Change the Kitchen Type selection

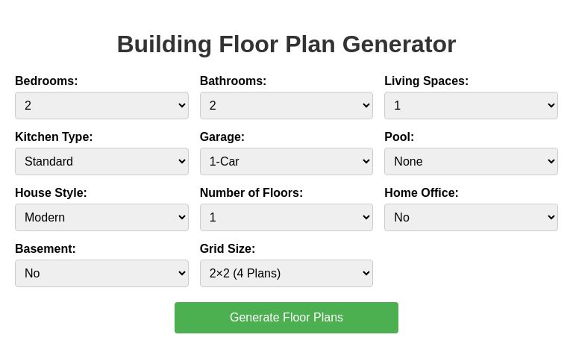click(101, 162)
* * *
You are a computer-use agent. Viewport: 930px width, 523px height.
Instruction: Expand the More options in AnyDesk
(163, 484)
--
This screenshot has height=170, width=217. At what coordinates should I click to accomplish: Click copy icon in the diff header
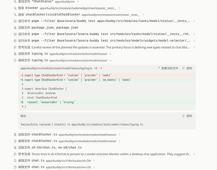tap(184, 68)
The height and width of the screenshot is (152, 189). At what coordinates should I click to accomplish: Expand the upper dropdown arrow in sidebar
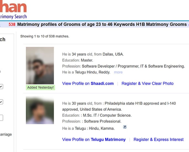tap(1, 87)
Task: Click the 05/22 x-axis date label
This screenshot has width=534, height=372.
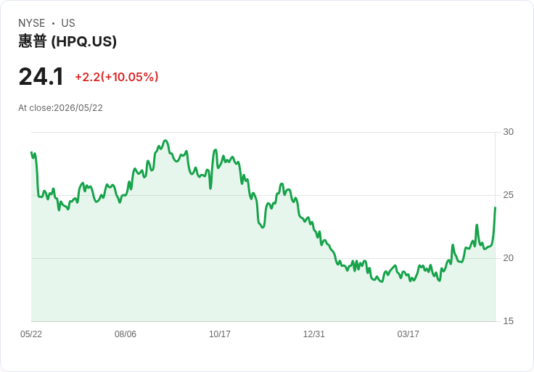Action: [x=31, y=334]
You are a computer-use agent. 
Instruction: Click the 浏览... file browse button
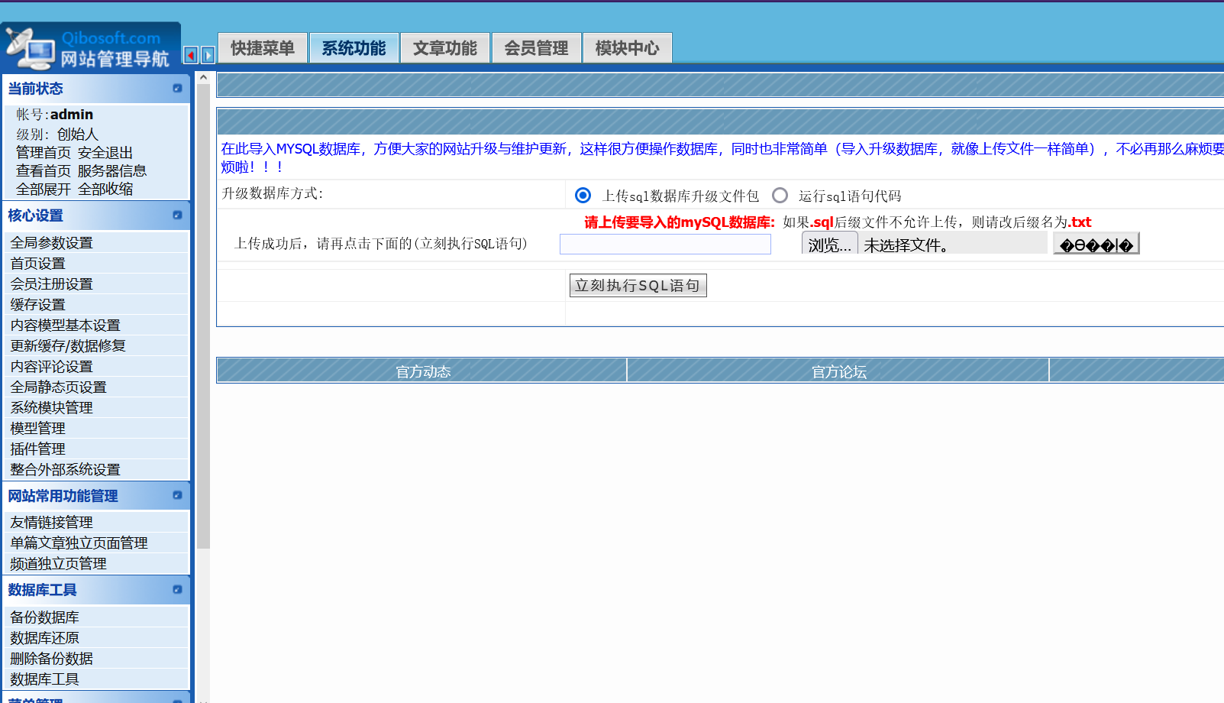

• **TASK TO CARRY OUT**: Starting with the line that contains "This screenshot has width=534, height=372." and finishing with the line that contains "Instruction: Click the", reproduce every line of the material above exactly, but not the pictures.

• **TASK ANSWER**:
This screenshot has width=534, height=372.
Action: [x=31, y=334]
You are a computer-use agent. 
Instruction: Click the 浏览... file browse button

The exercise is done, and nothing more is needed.